EXERCISE TEXT —
———

Also by Jason Murphy:

When unemployment was high, low wage growth made some sense. But now that unemployment is low, and has been so for months, we still don’t have strong wages growth, as the next chart shows. It does seem unfair.

A chart showing the rate of Australia's wages growth since 2000.
Surging inflation means real wages growth remains negative. (Source: supplied) (Jason Murphy)

So why doesn’t it happen? What’s the reason for the sluggish wages? And will wages ever catch up to prices?

The answers to these questions make a lot of sense if you ask the right person, And the right person in this case is University of Melbourne labour market expert Professor Jeff Borland.

One big reason wages had stagnated, Borland explained, was that they were often locked in years ahead these days. A lot of nurses, teachers, etc are on enterprise bargaining agreements (EBAs) that don’t change when the economy changes. The union locked in 3 per cent per year back in 2022, for example, when that looked like a great deal. Now, the workers are stuck with it, even though they’re going backwards.

Sure enough, workers in industries where enterprise bargaining or award pay rates are rare have seen better pay rises than workers in industries where it is common – almost twice as high.

Secondly, the private sector is also paying much better than the public sector at this time – public sector wage caps mean public servants are pocketing pay rises of just 2.5 per cent a year while private sector workers are getting nearly 4 per cent pay boosts.

No wonder teachers are fleeing the industry – pay is rising much better in the non-government sector.

A third reason: we’re measuring wages wrong, Borland explains. This one is good news. The chart above shows the wage price index (WPI). Now, usually, that’s fine. It’s a good way of measuring how much people are getting paid. But, at the moment, employers are slinging around a lot of bonuses. And WPI excludes bonuses because it tries to measure basic pay.

So, the actual amount people are taking home could be sneaking up more quickly than the chart above suggests.

“Periods of stronger employment growth tend to be associated with a larger gap between WPI growth, including and excluding bonuses,” Borland said.

———

Set down the entire wages article word for word. The material has no connection to the wages article.

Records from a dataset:
———

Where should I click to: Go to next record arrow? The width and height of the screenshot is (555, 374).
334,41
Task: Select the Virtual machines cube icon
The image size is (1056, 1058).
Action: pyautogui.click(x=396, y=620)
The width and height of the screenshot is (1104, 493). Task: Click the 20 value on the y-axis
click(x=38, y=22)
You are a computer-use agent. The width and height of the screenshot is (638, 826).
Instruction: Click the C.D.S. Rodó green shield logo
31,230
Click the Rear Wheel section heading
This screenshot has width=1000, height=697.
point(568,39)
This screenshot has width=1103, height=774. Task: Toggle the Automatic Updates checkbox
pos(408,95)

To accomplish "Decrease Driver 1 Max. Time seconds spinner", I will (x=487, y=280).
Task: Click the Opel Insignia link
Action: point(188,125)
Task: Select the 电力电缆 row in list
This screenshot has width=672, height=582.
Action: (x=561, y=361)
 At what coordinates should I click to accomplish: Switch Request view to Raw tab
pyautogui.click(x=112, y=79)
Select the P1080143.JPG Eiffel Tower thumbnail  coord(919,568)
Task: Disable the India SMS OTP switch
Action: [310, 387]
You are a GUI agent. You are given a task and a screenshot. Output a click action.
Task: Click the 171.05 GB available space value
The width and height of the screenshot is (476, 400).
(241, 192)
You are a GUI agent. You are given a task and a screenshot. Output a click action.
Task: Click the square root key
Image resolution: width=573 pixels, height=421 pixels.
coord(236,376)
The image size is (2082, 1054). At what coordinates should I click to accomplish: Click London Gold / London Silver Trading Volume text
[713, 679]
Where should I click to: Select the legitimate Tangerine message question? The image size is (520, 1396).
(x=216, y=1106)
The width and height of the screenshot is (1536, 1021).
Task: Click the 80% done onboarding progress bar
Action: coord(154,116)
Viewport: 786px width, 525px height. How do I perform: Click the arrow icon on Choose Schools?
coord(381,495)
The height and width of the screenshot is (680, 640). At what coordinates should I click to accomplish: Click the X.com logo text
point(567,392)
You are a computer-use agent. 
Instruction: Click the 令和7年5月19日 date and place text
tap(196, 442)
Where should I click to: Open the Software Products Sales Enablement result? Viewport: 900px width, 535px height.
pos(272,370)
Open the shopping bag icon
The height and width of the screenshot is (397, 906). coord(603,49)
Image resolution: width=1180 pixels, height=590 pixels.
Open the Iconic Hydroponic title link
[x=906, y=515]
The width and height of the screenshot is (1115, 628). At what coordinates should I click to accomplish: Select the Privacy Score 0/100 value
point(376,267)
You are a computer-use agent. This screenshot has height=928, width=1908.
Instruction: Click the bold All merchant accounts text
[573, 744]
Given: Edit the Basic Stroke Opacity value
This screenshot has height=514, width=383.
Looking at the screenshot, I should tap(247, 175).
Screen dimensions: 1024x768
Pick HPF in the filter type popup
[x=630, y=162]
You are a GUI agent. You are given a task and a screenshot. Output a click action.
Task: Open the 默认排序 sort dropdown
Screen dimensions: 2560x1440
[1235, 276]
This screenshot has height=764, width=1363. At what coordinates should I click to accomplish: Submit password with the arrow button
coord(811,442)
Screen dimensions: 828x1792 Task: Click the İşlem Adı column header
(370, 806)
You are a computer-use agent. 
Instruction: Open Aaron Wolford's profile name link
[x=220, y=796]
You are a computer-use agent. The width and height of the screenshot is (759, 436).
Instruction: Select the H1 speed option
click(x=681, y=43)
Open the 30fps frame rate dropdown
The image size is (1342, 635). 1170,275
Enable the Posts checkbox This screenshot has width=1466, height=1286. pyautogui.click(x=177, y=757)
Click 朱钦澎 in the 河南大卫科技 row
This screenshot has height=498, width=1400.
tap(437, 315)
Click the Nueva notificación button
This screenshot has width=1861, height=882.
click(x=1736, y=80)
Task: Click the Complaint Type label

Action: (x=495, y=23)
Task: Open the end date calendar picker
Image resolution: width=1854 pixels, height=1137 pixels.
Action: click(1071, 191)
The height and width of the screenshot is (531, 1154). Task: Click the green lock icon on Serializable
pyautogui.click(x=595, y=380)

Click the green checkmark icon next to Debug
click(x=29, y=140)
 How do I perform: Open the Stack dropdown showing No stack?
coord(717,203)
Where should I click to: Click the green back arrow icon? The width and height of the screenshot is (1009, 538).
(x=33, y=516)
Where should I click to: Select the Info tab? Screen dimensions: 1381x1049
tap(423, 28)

———

REPLY TO THE TASK —
Also by Jason Murphy:

When unemployment was high, low wage growth made some sense. But now that unemployment is low, and has been so for months, we still don’t have strong wages growth, as the next chart shows. It does seem unfair.

A chart showing the rate of Australia's wages growth since 2000.
Surging inflation means real wages growth remains negative. (Source: supplied) (Jason Murphy)

So why doesn’t it happen? What’s the reason for the sluggish wages? And will wages ever catch up to prices?

The answers to these questions make a lot of sense if you ask the right person, And the right person in this case is University of Melbourne labour market expert Professor Jeff Borland.

One big reason wages had stagnated, Borland explained, was that they were often locked in years ahead these days. A lot of nurses, teachers, etc are on enterprise bargaining agreements (EBAs) that don’t change when the economy changes. The union locked in 3 per cent per year back in 2022, for example, when that looked like a great deal. Now, the workers are stuck with it, even though they’re going backwards.

Sure enough, workers in industries where enterprise bargaining or award pay rates are rare have seen better pay rises than workers in industries where it is common – almost twice as high.

Secondly, the private sector is also paying much better than the public sector at this time – public sector wage caps mean public servants are pocketing pay rises of just 2.5 per cent a year while private sector workers are getting nearly 4 per cent pay boosts.

No wonder teachers are fleeing the industry – pay is rising much better in the non-government sector.

A third reason: we’re measuring wages wrong, Borland explains. This one is good news. The chart above shows the wage price index (WPI). Now, usually, that’s fine. It’s a good way of measuring how much people are getting paid. But, at the moment, employers are slinging around a lot of bonuses. And WPI excludes bonuses because it tries to measure basic pay.

So, the actual amount people are taking home could be sneaking up more quickly than the chart above suggests.

“Periods of stronger employment growth tend to be associated with a larger gap between WPI growth, including and excluding bonuses,” Borland said.